Of all the people best-equipped to deal with altered realities and venturing into them, you'd think that Walter Bishop would be at the top of most lists. But, as Friday's Fringe demonstrated, things aren't always as they seem... Here're five questions about the wonderfully-titled "Through the Looking Glass and What Walter Found There".

Who is Donald?

For the second time this season, we find out that someone called Donald - who Walter doesn't remember, and the show seems suspiciously determined to hide from our view - helped Walter organize the plan against the Observers before the Fringe team was ambered. It's clear that Walter's identity is going to end up being something that's important to the overall arc this season, which makes me wonder if we've already met Donald, in some other guise. My guess, based on little other than a suspicion that I'll partially explain in a second? Donald is Captain Windmark. That's why Windmark is so obsessed with capturing Walter, and yet can't quite manage to do it…

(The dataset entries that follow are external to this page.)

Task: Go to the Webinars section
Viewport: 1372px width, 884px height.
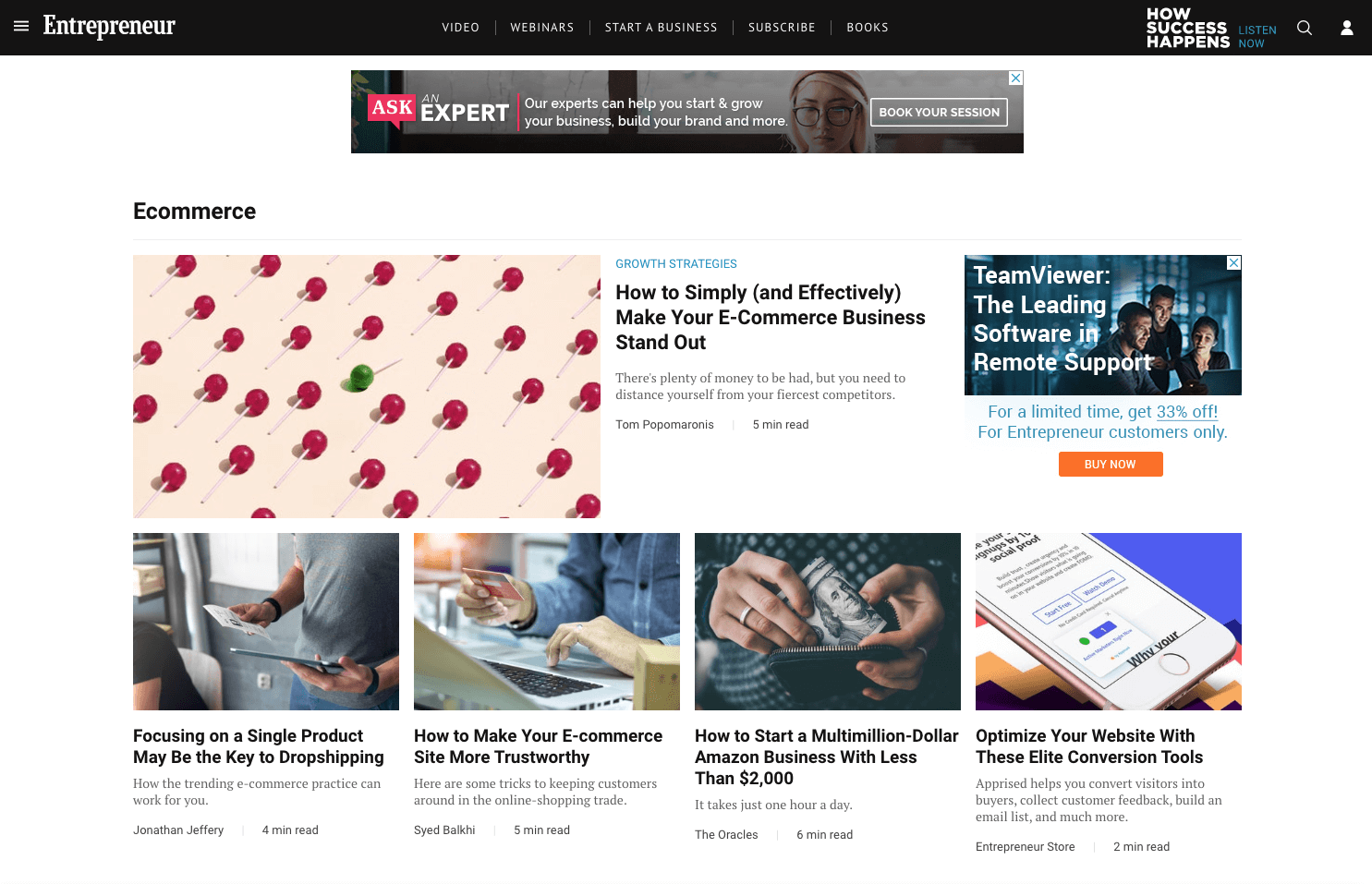Action: coord(542,28)
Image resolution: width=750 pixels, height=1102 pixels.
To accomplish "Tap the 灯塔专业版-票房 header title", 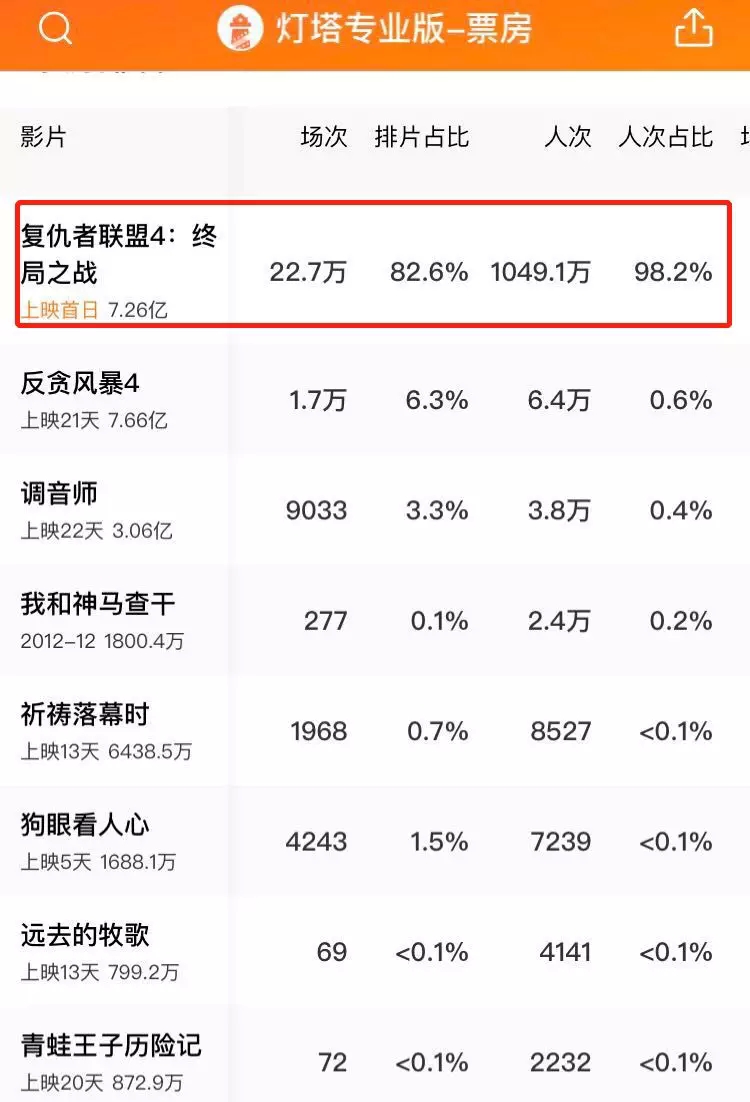I will coord(403,30).
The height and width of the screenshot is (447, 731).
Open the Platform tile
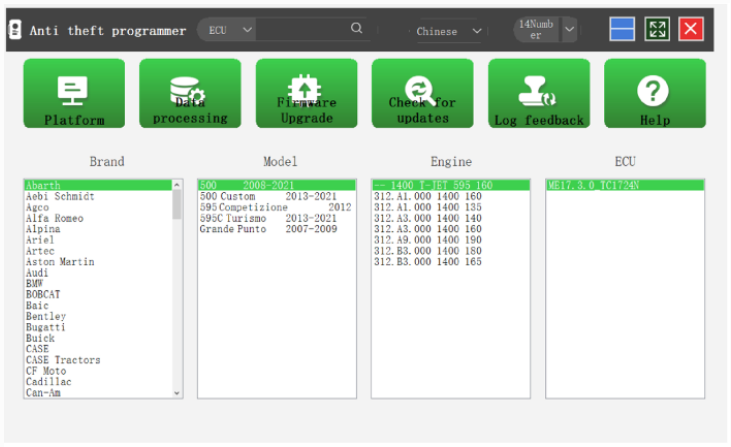(x=74, y=93)
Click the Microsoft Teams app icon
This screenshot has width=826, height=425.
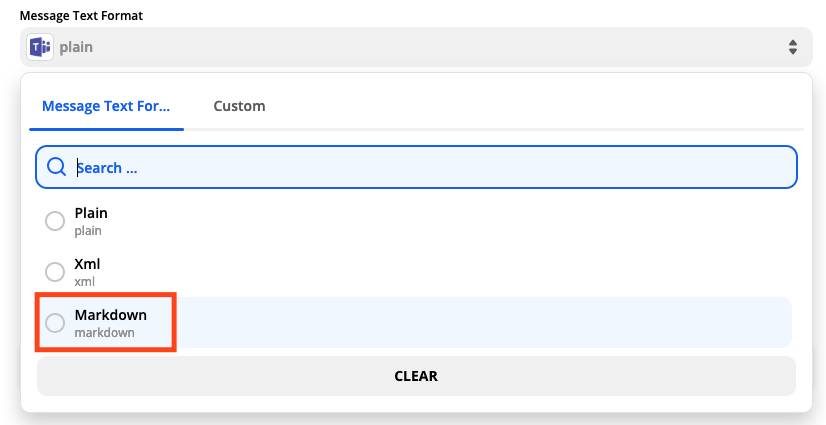40,47
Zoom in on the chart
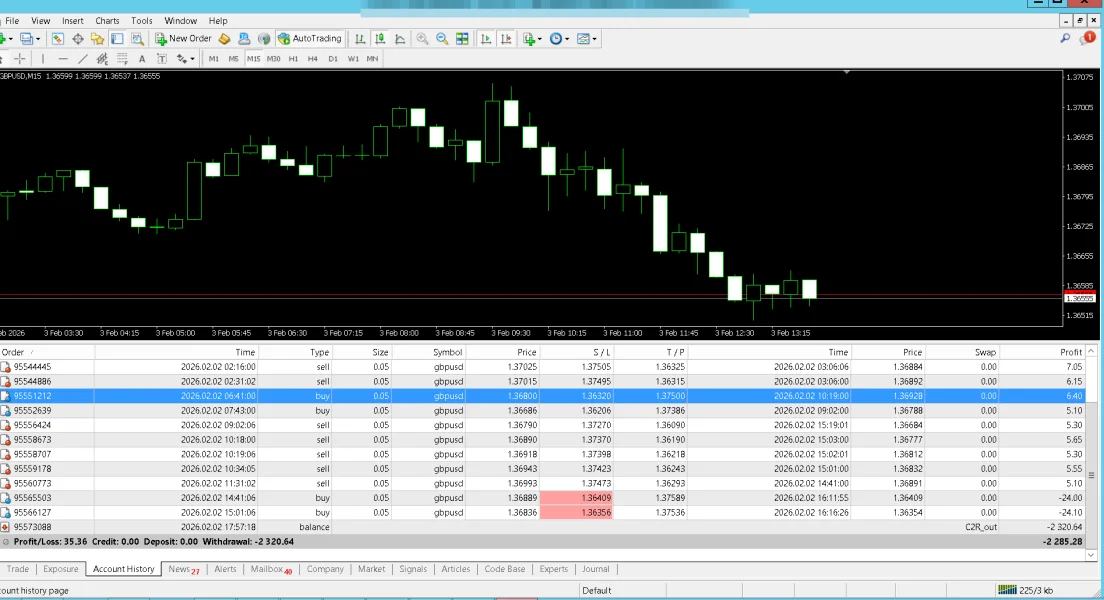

Who is the "we" that helped Walter design the Pocket Universe? (And how did they do it?)

"We designed this for you," VideoWalter said. But since when did Walter have the knowledge to construct alternate universes, never mind designing them so that they resembled Escher paintings? Was Donald part of the team…? Or was September, the Observer that crossed sides and teamed with the Fringe team at the end of last season, responsible? If that last option is the case - and it seems to be the most likely option at this point - then what else did he help Walter do before his disappearance?

Who is the child?

The questions of who the child Walter abandoned in the Pocket Universe was and why he needed to be hidden there were central to the episode, and left entirely unanswered purposefully. He was an apparently integral part of the plan to defeat the Observers, but why…? (Weirdly enough, the fact that he came from some Fringe case that Walter doesn't remember struck me as odd, as well. Did the Fringe team have cases after the Observers invaded? Doesn't that strike anyone else as weird?) Is he an empath, as Olivia assumed? Is he an Observer? Some kind of human/Observer hybrid? Either way, expect to see him again before too long, I suspect.

What is Happening to Peter?

The "you have no idea what you've done to yourself" taunt that the Observer gave Peter before Peter managed to teleport and kill him was one of those classic action movie moments of ridiculously unsubtle foreshadowing, but it's clear that Peter is gaining access to all manner of powers, even if they don't apparently come naturally to him yet (Note that he didn't apparently see the portal to the Pocket Universe first time around, nor did he immediately have access to increased speed and strength in the fight; maybe the powers have to be "activated" in some way?). The Observer Vision moment at the end of the episode seemed to be a surprise as well, however, and raised the possibility: What if Peter becomes an Observer? As in, not just having the same power, but actually becoming an Observer, with the same attitude and affiliations? And what if this is something that happened to Donald earlier, (a) transforming him into Windmark, and (b) explaining what the resistance hasn't just implanted themselves with Observer tech at some distant point in the past if it's as simple as it looked last week…?

What is Happening to Walter?

The idea that Walter's brain regrowth - from "Letters of Transit" last season - is continuing to affect him post-brain-scrambling was a nice one, as was the implication that it's creating a "different" Walter. They didn't go as far as to suggest schizophrenia, but it was certainly implied by the way that Walter talked about his actions as "not something [he] would do." Walter, again, becomes the mirror of Peter's situation, and the more moral of the two, worried about what he'll do in the name of "winning" and sharing his fears about the transformation while Peter does whatever he deems necessary without pause, and keeps everything to himself. Who could've expected that Fringe, always a show about fathers and children, would end with a season in which Walter and Peter's journey becomes the same, but entirely different?